氏名や電話番号、メールアドレスなどの連絡先情報に加えて、以下の項目を記載します。

  • 概要・スキル:履歴書の冒頭で要点をまとめ、自分の強みを採用担当者に分かりやすく伝える
  • 職歴:職務経験を新しい順に記載する
  • 学歴:取得学位や奨学金の獲得経験などを新しい順で記載する
  • その他:資格、ボランティア経験など応募職種に関連する情報を記載する

過去の成果は定量化して具体的に示すと、アピールにつなげやすくなります。

Q
アメリカと日本の履歴書の違いは何ですか?
A

アメリカと日本の履歴書の大きな違いは、主に「書類の構成」と「個人情報の書き方」です。

日本では、履歴書と職務経歴書を分けて作成しますが、アメリカでは履歴書(レジュメ)に経歴と具体的な職務内容をまとめます。

また、日本では履歴書の型に沿って、年齢や性別を記載することが多いですが、アメリカでは詳しい個人情報は基本的に記載しません。これは、年齢や性別などによる採用差別を防ぐためで、写真の添付も通常は不要とされます。

Q
CVとレジュメの違いは何ですか?
A

CVとレジュメは、国や地域によって意味が異なる場合があります。

アメリカでは、CVは主に大学教授や研究職などの学術系の職業への応募に使う書類で、研究内容や学歴などを詳しく記載します。

一方、レジュメ(英文履歴書)はビジネス職向けの書類で、応募職種に関連する職務経歴を簡潔にまとめたものです。

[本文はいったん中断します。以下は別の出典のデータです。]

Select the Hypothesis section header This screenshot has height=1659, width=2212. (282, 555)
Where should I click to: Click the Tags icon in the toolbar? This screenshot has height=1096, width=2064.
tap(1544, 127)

イギリスやヨーロッパでは、英文履歴書をCVと呼ぶことが多く、アメリカでいうレジュメとほぼ同じ意味で使われます。

Q
履歴書に書かないほうがいい資格はありますか?
A

日本では、空欄を埋める目的や、勤勉さや多才さの証明として、自動車免許や各種検定などを幅広く記載するケースもあります。しかし、アメリカでは応募職種に対するスキルや経験が重視されるため、資格は関連する内容に絞ってまとめるのがよいとされます。

Q
アメリカの履歴書(レジュメ)は何ページが一般的ですか?
A

レジュメは、1ページにまとめるのが望ましいとされています。長くなる場合でも、2ページ以内に収めるようにしましょう。

ページ数を調整するために余白を削りすぎると見づらくなるため、文章を整理し、簡潔で読みやすく整えることが大切です。

まとめ

アメリカで書類選考を突破するには、日本とアメリカの履歴書の違いを正しく把握し、アメリカの様式に沿ってレジュメを作成することが必須です。

即戦力を重視するアメリカの採用では、形式を整えるだけでなく、過去の成果の具体性が評価を左右します。

動詞の選び方一つで印象は大きく変わるため、細部までこだわることが大切です。

基本的なテクニックは押さえつつ、自分の価値を最大限にアピールできる表現を追求しましょう。

アピールの精度を高め、選考に向けた準備を効率的に進めるなら、転職エージェントの活用も方法の一つです。

まずはこの記事を参考に、自分の履歴書を見直すところから始めてみてください。